この記述があるため謎が生まれたが、これは間違いであると思う。籍を移したのは、ドイツにいた時ではないからである。

しかし、石原氏の、この記述の根拠は、あるいは、『ケーベル博士随筆集』(岩波書店)ではなかったのだろうか。そこには、「解説」の部分に、このように書かれている。

「ミュンヘンに定住するようになってから、先生の衷に眠っていた昔からのカトリック的嗜好は、再び先生の心のうちによみがえって来た。そうしてついにローマ教会に籍を移すに至ったのであった」(206頁)

この文章を見ていると、「ついに」という言葉がひっかかるのである。「ついに」という言葉の受け止め方では、この記述は間違いではないともいえる。
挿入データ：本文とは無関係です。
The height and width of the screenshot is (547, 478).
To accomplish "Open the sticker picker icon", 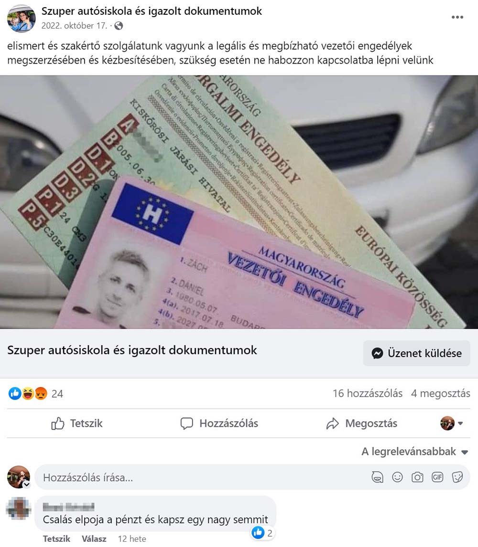I will coord(457,477).
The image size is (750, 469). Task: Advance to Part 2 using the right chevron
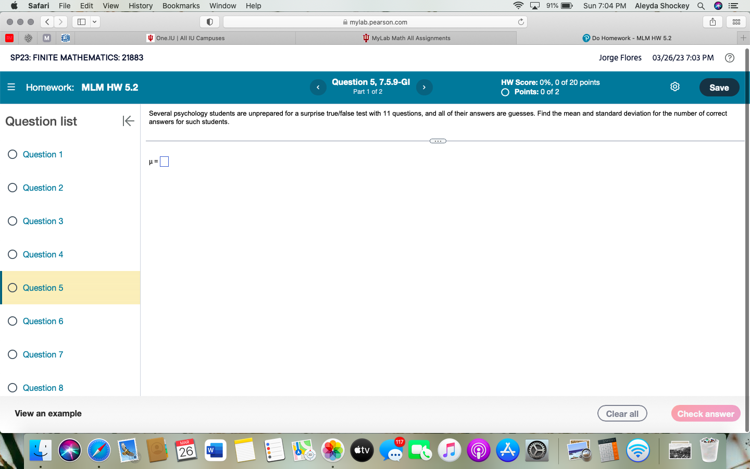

しかし、現実は、その言葉の前と後に、来日という大きな出来事があった。その出来事が書かれていない時、誰でも、ミュンヘンにおいてであったと思うのではないだろうか。石原氏の断定的な表現の根拠は、あるいは、この本にあるのではないだろうか。この本を読む限りでは、私もそうだけれど、ミュンヘンで改宗したように思っても仕方ないと思う。

しかし、現実は、来日後の改宗なのであった。この随筆集の「解説」の文章は、ケーベルの身近にいた久保勉氏のものであろうと思われるが、なぜ、来日の事実を書かなかったのだろうか。最近は、その方に謎の場所が移るのである。あるいは、来日後の改宗の際、影響を受けたマリア会司祭のエック氏への思い、また、当時の、現実のカトリック教会ではなくて、自らの思いの中にあるカトリック教会との親近性などが考慮されたのだろうか。そして、「ついに」という言葉は、あるいは、ケーベルの意思にあったのであろうか。